■ **What you have to do**
Take the entries that follow and return exactly the lines from the one holding "Choose the Remote control option" through the one holding "Task: Check the Wysyłka GRATIS option", both included. Nothing else is needed.

■ **The data**
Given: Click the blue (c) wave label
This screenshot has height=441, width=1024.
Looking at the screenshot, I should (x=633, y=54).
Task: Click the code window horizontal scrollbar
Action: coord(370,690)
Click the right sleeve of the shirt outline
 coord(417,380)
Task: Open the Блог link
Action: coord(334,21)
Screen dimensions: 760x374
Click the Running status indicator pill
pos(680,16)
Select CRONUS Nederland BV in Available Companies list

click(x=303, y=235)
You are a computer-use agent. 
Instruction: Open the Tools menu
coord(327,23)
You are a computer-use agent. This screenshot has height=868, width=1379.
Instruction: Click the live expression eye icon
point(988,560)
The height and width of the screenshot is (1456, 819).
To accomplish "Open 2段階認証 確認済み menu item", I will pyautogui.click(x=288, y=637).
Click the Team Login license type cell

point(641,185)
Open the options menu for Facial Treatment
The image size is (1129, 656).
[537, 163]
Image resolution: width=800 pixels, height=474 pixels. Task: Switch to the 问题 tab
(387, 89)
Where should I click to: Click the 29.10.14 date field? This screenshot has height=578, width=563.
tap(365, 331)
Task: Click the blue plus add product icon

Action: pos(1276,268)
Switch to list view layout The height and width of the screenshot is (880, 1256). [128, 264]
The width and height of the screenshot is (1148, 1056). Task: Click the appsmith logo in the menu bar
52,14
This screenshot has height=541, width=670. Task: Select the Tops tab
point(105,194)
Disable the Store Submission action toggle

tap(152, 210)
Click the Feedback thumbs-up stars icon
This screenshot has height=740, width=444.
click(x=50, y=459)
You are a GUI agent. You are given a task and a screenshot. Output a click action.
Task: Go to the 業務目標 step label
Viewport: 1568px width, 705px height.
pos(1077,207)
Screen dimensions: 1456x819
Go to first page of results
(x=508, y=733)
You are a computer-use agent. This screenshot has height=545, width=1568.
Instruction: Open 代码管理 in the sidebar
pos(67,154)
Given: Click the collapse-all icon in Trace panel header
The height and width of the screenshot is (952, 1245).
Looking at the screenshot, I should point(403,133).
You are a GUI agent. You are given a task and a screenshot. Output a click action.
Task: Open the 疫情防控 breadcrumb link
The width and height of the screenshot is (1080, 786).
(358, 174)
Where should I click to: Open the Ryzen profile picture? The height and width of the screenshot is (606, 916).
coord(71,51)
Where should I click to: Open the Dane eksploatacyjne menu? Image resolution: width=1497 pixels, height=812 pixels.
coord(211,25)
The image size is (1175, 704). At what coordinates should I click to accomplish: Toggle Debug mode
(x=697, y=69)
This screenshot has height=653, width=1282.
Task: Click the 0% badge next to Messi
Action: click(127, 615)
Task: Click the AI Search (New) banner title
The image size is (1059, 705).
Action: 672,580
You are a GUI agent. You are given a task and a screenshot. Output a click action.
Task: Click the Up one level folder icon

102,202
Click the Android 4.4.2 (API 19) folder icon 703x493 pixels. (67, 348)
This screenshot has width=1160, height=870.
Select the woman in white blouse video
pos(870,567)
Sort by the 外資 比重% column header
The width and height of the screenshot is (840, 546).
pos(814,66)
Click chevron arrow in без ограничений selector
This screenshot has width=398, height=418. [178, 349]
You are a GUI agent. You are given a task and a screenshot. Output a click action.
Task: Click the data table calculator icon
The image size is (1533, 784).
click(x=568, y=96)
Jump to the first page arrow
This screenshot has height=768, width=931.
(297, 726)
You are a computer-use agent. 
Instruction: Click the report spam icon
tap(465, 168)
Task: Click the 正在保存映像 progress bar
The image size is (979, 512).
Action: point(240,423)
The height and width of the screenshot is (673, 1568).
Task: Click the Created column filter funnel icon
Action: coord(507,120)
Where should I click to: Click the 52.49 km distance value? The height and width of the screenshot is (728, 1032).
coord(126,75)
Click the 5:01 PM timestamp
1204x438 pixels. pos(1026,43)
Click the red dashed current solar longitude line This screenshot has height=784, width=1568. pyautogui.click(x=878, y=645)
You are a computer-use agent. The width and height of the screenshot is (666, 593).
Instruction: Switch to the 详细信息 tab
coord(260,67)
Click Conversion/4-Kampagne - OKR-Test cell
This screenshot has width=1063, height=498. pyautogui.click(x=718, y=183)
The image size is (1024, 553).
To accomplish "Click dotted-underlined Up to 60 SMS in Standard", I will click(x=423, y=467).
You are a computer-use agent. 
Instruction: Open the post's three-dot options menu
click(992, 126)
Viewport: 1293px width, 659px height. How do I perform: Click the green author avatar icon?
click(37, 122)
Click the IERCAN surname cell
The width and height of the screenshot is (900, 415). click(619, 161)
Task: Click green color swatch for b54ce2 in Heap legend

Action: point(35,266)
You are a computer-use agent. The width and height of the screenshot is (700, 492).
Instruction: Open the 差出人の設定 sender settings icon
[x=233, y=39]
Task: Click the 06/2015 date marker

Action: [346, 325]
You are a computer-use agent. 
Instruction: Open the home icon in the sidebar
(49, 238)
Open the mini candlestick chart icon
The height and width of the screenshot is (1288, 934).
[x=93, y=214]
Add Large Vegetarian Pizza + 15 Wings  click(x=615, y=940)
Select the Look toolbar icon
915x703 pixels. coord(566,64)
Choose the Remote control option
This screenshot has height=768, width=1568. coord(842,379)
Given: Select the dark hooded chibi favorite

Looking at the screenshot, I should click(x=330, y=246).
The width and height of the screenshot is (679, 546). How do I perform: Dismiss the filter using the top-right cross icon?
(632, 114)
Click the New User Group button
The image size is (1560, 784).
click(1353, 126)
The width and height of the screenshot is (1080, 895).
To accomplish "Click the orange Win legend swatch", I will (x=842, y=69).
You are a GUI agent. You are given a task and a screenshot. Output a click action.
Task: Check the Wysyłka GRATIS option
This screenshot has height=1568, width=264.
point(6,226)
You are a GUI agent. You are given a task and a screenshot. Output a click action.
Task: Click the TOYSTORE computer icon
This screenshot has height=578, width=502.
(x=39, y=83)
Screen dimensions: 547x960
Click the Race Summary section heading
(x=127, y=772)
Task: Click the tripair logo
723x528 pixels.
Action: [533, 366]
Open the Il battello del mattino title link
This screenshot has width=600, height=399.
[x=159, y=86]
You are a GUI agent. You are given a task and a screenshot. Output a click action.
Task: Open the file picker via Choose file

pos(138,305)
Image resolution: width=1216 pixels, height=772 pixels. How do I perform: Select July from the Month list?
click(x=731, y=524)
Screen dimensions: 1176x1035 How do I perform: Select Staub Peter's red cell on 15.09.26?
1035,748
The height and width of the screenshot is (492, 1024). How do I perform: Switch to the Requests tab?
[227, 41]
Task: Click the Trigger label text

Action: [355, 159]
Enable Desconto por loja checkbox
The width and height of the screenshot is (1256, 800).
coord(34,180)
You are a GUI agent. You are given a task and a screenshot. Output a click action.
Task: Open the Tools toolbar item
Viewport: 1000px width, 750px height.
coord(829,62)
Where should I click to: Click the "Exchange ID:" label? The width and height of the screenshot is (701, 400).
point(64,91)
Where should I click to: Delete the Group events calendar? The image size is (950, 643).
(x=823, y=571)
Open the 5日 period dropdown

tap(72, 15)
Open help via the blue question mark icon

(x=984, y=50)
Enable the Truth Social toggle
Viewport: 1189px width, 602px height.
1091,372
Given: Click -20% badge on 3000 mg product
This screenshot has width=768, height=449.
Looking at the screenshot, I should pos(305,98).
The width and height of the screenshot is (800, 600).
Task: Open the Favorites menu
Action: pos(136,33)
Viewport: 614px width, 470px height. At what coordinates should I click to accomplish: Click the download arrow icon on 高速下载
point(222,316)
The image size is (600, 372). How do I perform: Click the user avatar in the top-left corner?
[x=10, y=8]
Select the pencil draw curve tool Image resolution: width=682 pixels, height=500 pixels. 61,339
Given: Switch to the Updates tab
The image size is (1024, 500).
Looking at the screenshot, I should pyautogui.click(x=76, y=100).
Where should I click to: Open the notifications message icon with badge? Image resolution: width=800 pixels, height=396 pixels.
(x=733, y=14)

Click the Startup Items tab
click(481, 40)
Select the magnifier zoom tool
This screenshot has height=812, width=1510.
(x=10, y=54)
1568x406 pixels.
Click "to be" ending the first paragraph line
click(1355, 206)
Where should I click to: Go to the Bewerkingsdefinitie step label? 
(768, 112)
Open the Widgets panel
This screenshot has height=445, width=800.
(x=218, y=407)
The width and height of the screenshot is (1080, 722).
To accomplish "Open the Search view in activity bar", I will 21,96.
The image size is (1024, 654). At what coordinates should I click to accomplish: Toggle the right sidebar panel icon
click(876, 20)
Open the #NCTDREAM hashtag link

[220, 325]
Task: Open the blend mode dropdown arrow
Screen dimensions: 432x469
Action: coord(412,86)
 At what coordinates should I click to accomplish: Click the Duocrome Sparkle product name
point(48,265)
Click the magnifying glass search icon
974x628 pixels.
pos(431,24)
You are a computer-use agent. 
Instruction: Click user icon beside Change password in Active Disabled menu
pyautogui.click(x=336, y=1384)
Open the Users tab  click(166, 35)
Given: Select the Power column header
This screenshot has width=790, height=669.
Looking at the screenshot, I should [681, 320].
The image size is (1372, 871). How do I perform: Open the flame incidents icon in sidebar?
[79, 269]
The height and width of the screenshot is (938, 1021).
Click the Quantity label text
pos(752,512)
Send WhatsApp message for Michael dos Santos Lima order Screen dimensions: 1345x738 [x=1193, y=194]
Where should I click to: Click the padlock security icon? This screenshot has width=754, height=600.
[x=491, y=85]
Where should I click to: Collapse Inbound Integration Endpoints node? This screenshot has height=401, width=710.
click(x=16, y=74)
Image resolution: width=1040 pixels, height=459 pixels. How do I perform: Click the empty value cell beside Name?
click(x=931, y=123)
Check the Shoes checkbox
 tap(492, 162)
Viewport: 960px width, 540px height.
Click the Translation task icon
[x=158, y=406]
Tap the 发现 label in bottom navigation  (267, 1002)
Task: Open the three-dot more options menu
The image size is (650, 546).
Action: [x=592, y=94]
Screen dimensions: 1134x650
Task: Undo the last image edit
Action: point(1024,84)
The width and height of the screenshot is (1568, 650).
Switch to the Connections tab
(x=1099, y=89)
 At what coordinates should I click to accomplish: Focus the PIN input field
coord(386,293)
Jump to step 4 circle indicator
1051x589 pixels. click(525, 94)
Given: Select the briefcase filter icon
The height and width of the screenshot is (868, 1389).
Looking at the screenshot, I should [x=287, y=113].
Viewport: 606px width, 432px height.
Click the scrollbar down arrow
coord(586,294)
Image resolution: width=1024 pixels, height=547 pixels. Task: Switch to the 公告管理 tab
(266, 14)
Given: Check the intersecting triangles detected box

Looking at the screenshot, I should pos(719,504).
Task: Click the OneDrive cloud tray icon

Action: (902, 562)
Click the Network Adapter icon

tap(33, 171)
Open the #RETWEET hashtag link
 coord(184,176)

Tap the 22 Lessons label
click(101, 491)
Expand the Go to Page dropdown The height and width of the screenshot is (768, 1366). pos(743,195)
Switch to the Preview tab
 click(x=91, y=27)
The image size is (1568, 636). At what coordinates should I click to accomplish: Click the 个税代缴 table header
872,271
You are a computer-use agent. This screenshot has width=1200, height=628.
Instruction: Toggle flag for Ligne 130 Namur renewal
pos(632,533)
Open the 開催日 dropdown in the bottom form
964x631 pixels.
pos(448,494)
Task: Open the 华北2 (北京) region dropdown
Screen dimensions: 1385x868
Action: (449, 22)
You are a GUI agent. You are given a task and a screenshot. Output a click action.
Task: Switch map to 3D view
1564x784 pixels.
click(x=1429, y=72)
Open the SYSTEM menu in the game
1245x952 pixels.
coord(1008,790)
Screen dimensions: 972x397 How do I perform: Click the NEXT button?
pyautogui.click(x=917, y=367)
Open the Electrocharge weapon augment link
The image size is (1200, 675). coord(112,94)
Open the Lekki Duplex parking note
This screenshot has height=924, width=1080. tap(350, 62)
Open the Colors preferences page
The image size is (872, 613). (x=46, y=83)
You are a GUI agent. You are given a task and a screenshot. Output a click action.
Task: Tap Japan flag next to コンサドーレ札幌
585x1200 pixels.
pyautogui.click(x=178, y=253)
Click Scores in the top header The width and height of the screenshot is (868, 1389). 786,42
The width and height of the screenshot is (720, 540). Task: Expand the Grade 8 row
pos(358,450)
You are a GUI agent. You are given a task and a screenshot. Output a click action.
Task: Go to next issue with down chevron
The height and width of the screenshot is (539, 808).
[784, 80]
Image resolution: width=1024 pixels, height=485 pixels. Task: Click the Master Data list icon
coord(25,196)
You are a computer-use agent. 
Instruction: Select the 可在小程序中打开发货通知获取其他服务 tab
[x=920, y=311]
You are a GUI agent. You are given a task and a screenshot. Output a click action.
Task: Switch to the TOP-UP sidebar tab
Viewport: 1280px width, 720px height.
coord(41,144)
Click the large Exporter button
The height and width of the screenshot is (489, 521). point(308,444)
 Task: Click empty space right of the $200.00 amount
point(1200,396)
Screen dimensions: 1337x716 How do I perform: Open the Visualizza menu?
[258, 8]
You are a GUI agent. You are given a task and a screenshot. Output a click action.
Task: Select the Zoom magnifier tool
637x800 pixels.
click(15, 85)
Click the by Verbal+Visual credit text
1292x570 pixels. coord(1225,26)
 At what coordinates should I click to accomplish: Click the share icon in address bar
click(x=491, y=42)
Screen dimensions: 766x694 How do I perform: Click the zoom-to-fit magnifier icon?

■ **Task result**
Choose the Remote control option
This screenshot has height=768, width=1568. coord(842,379)
Given: Select the dark hooded chibi favorite

Looking at the screenshot, I should click(x=330, y=246).
The width and height of the screenshot is (679, 546). How do I perform: Dismiss the filter using the top-right cross icon?
(632, 114)
Click the New User Group button
The image size is (1560, 784).
click(1353, 126)
The width and height of the screenshot is (1080, 895).
To accomplish "Click the orange Win legend swatch", I will (x=842, y=69).
You are a GUI agent. You are given a task and a screenshot. Output a click action.
Task: Check the Wysyłka GRATIS option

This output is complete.